What does 'waste' mean to you?

Promotional Feature

When most people hear the word "waste," they think of garbage, trash, landfill, discarded, what we throw away and don't need. It is the last step in a very long process from manufacturing, transport, retail, to consumer, to home, to use, to not needed and discarded. Many people, products and resources are used in everything we buy. Just think of the worldly things that are available to us when we walk into a store. As you back out of your "waste," did you really need to create what you did? Did you plan ahead for all the things you were going to waste?

Waste, as in being "waste full"

When you are dishing up your plate of food at a buffet, you are most likely really hungry. As you pass through the line, you see one item, then another and another, stacking your plate until it resembles a pyramid of food that is waddled through. Have you ever stopped halfway through that line and contemplated, "Am I really going to eat all this?" Or is your mind consumed with hunger and getting your money's worth? How much did you actually eat and how much did you throw away when you came to the end of that meal?

When you fill a glass of milk all the way to the top, is it out of habit to fill an empty item or did you really want all that milk? Did you drink it all or throw it down the drain? Can we retrain ourselves to only take what we need? Can we stop ourselves and change our habits to examine what we are actually going to use and train ourselves to take just what we need?

Waste as in one use

A good example is single-use plastic. A single-use plastic item is something you know you will only use one time and then discard it. It can be a plastic bag for some, a wrapper on an item we are buying, drink container, etc. What about when we are in a rush to grab a meal on the go? How much waste do we generate?

Take for example a salad to go. It probably has a fork wrapped in plastic that is discarded and a salad dressing wrapper that is thrown away. In addition, there is the container. How many items of plastic trash did that make? Could we have done something to be proactive and maybe packed a salad in reuseable containers and not generated all that single-use plastic which we discarded?

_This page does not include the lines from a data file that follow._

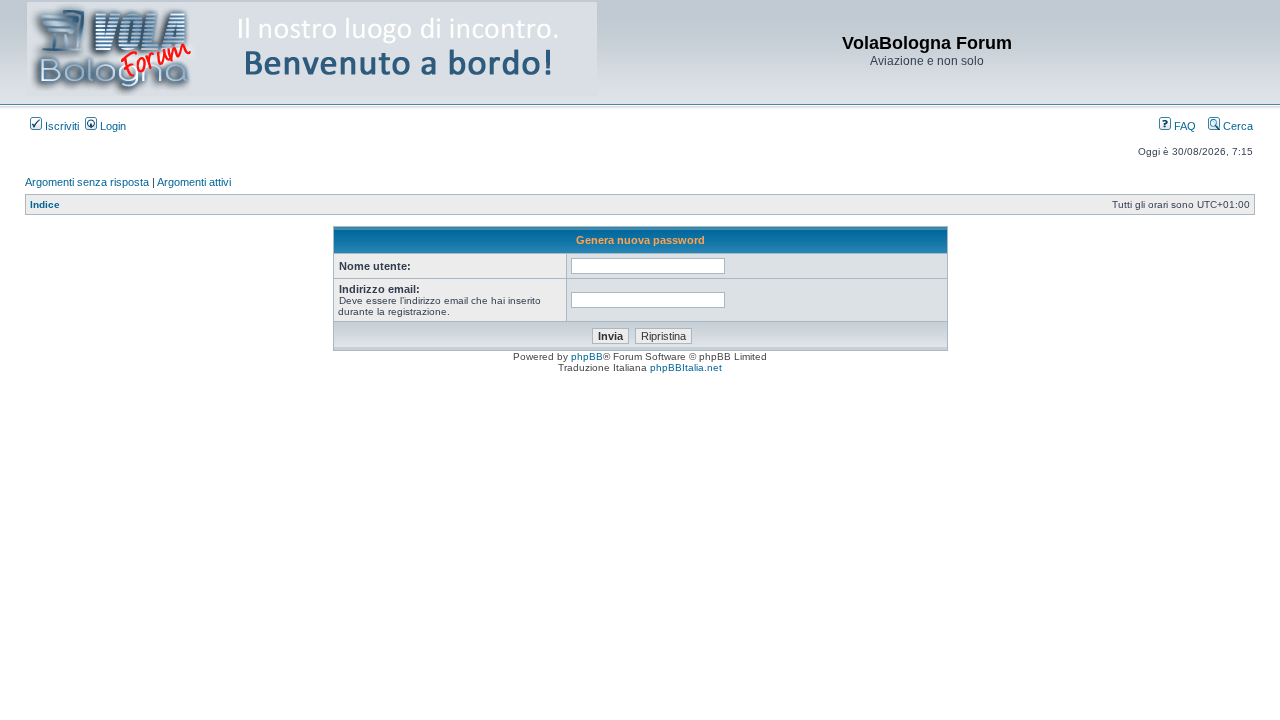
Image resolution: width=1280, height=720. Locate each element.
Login (111, 126)
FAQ (1183, 126)
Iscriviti (60, 126)
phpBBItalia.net (686, 367)
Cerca (1236, 126)
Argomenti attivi (194, 182)
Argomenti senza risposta (87, 182)
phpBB (587, 356)
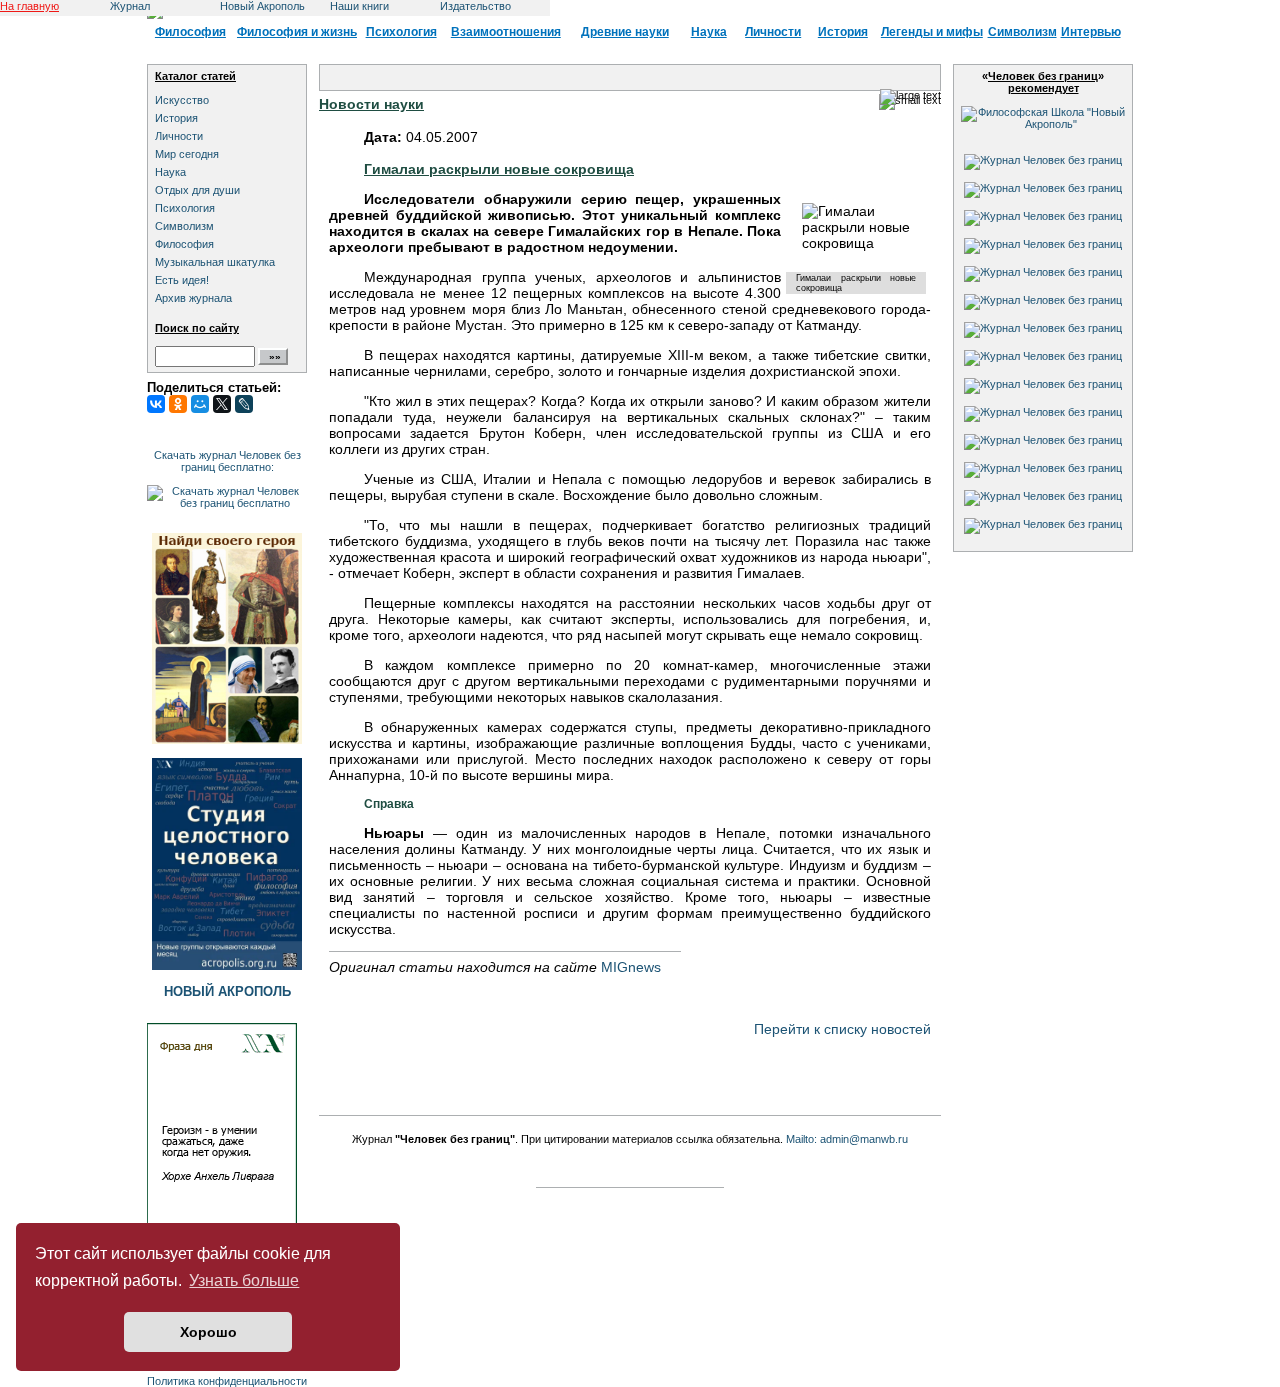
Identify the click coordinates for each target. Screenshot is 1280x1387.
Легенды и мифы (932, 32)
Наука (709, 32)
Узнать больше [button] (244, 1280)
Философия (190, 32)
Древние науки (625, 32)
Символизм (1022, 32)
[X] (222, 404)
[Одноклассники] (178, 404)
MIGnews (631, 967)
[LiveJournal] (244, 404)
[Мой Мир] (200, 404)
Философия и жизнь (297, 32)
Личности (773, 32)
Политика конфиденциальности (227, 1381)
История (843, 32)
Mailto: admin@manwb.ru (847, 1139)
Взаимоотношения (506, 32)
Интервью (1091, 32)
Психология (401, 32)
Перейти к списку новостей (842, 1029)
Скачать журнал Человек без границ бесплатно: (227, 461)
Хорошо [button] (208, 1332)
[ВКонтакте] (156, 404)
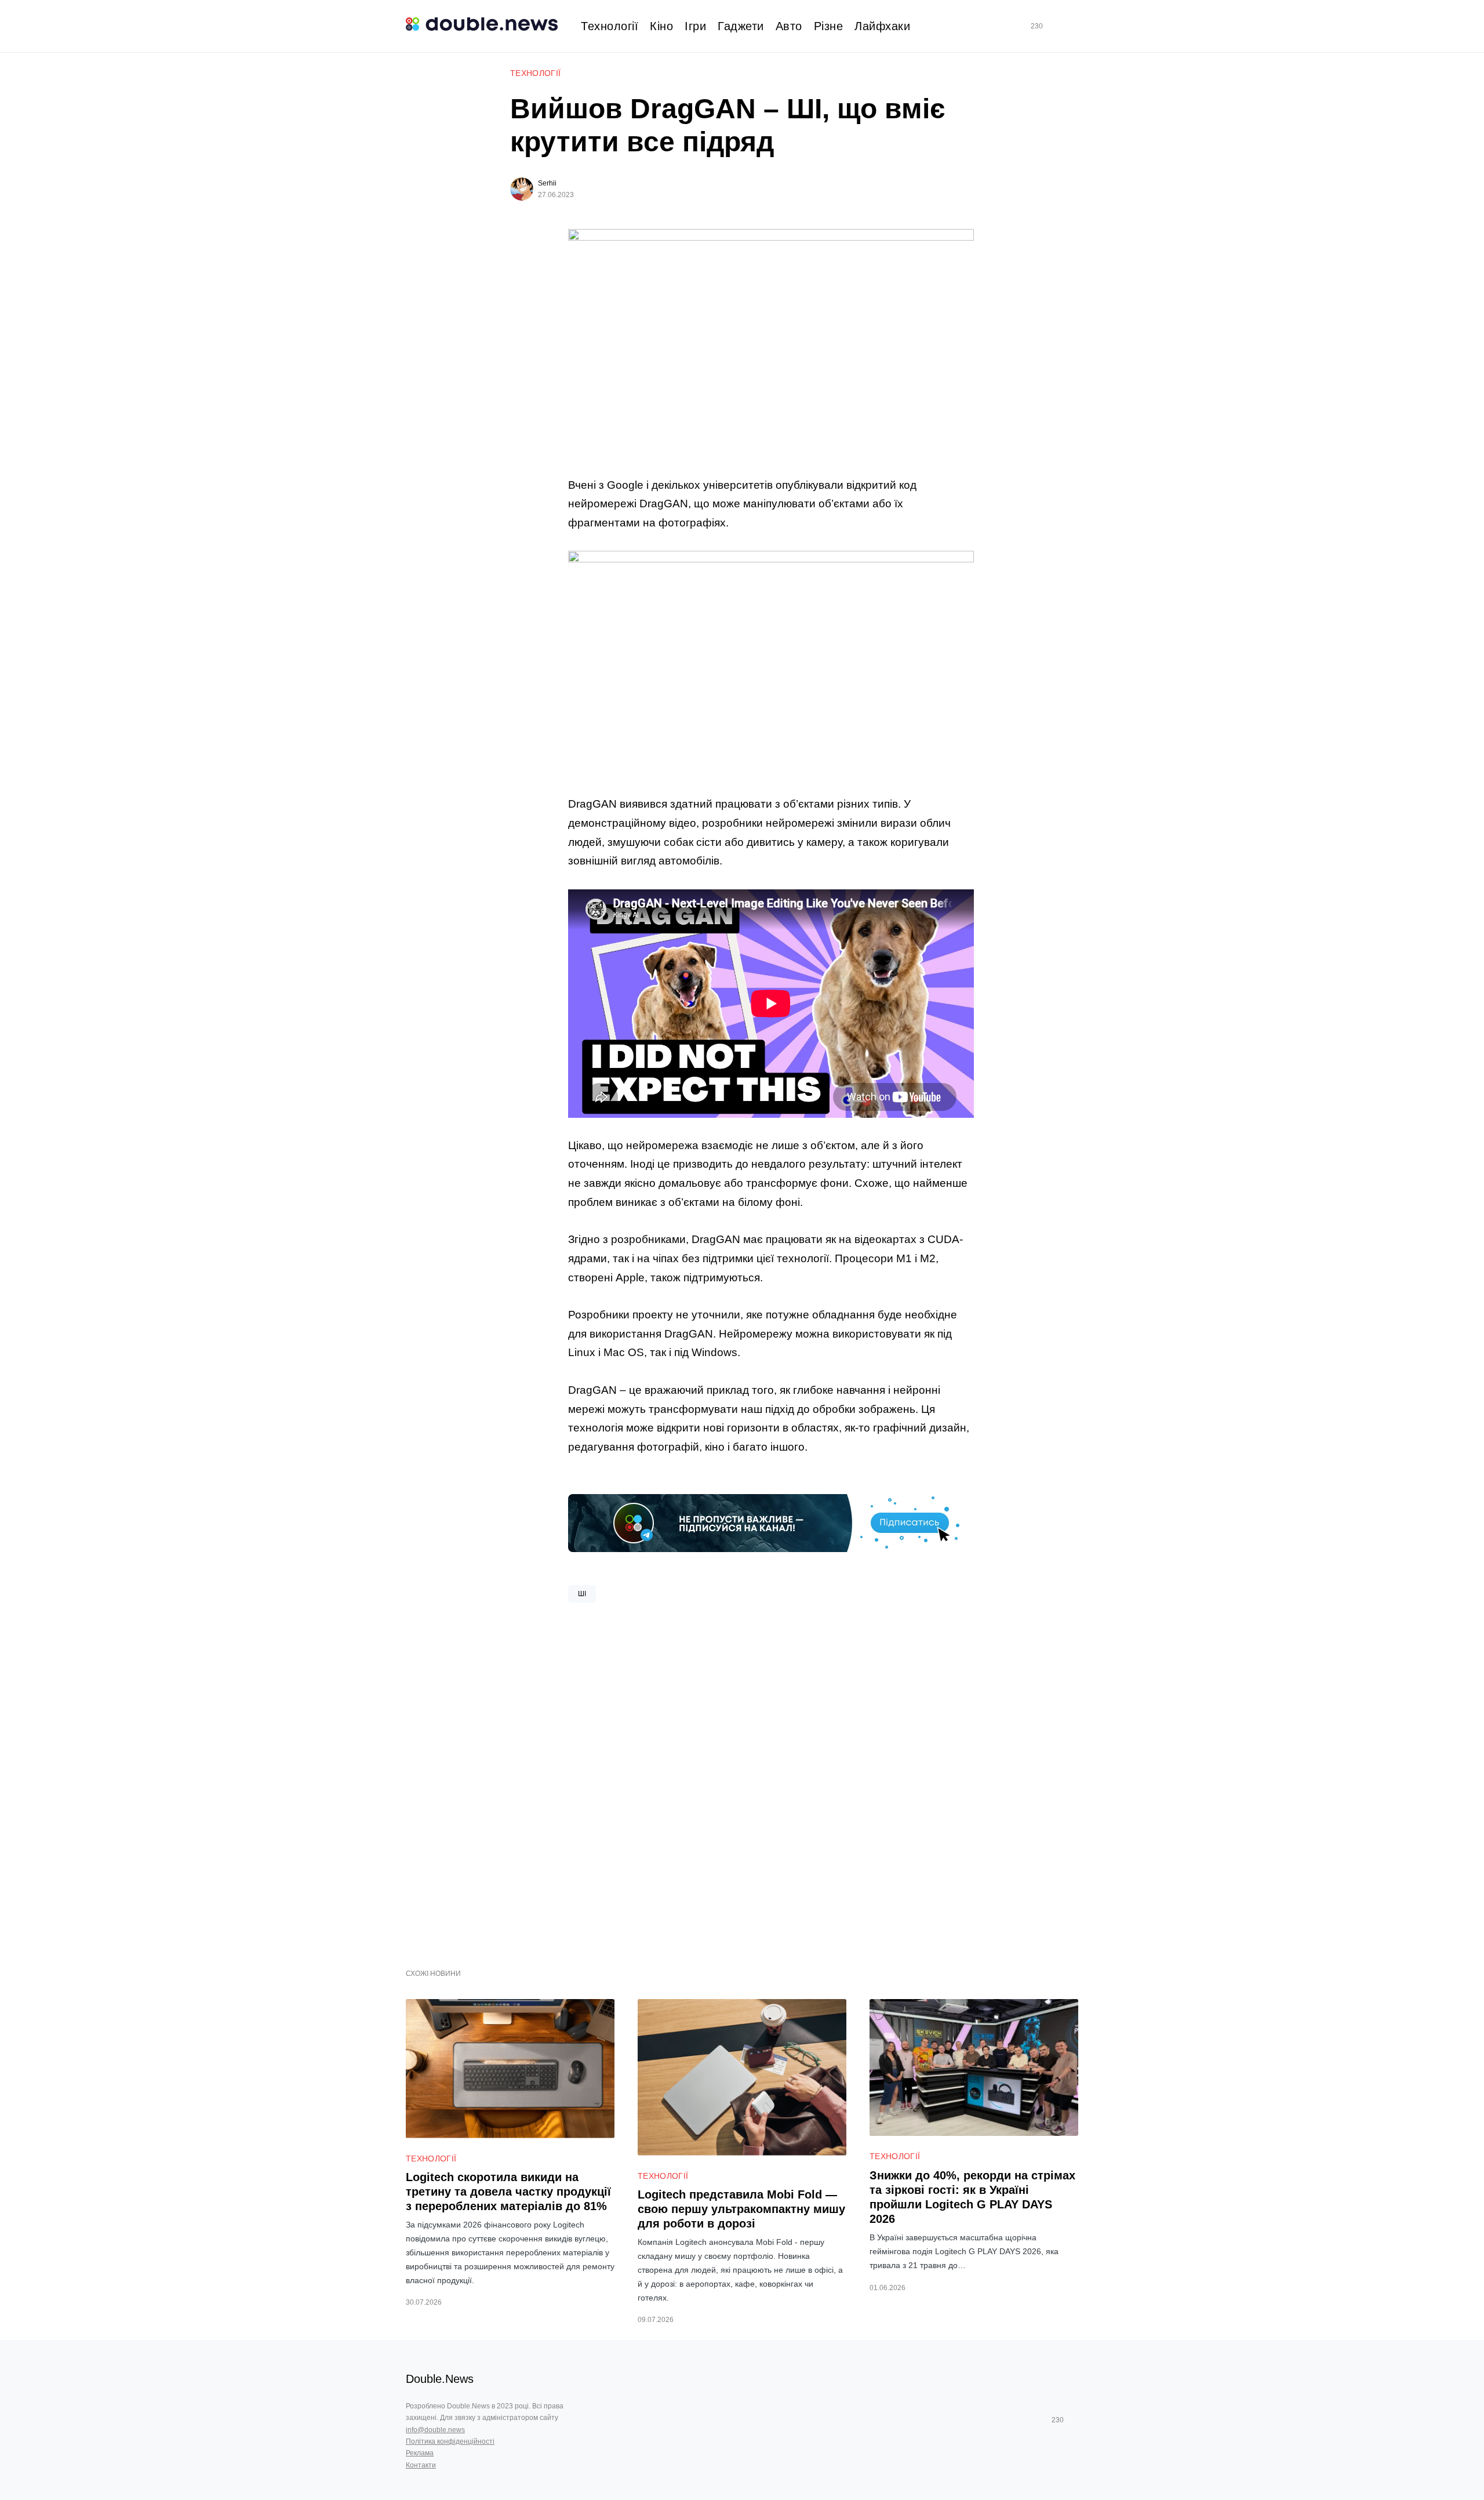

Do I get a new plastic water bottle every day and throw it away, or do I bring a useable one? When we are at the store, do we buy for convenience or what we plan to throw away? Most of us buy out of convenience, but what if in that moment, we thought about the end results of our actions. Think backward from our waste. If we buy in bulk, can we use reuseable containers that would serve the same purpose as the exact same item in 30 prepackaged items, plus the outside package?

The latest Cal Recycle 1383 study shows that two-thirds of our waste stream is organic materials. NRDC studies show that 40 percent of the food we buy, we throw away.

With National Sword and its ban on plastics going to China, what can we do with all the single use plastic we generate? Most of our single-use plastic does not have a "home," so it's going into our landfills. As we trend into this new market of waste, we need to reevaluate what we buy. Stop and ask ourselves, "Is this something that can be made into something else again? How many times will I use this item before I discard it? Is there a better choice when I am at the store of what I am buying? When I get take out, is it in a Styrofoam container that will take 500 years to decompose or is it a cardboard container that can be sent to compost with my food waste?"

The time has come that each of us needs to look backward from the waste -- a look into what am I producing or using and the results of my single action. One small step forward to changing our mindsets and habits will yield big results that affect all of us.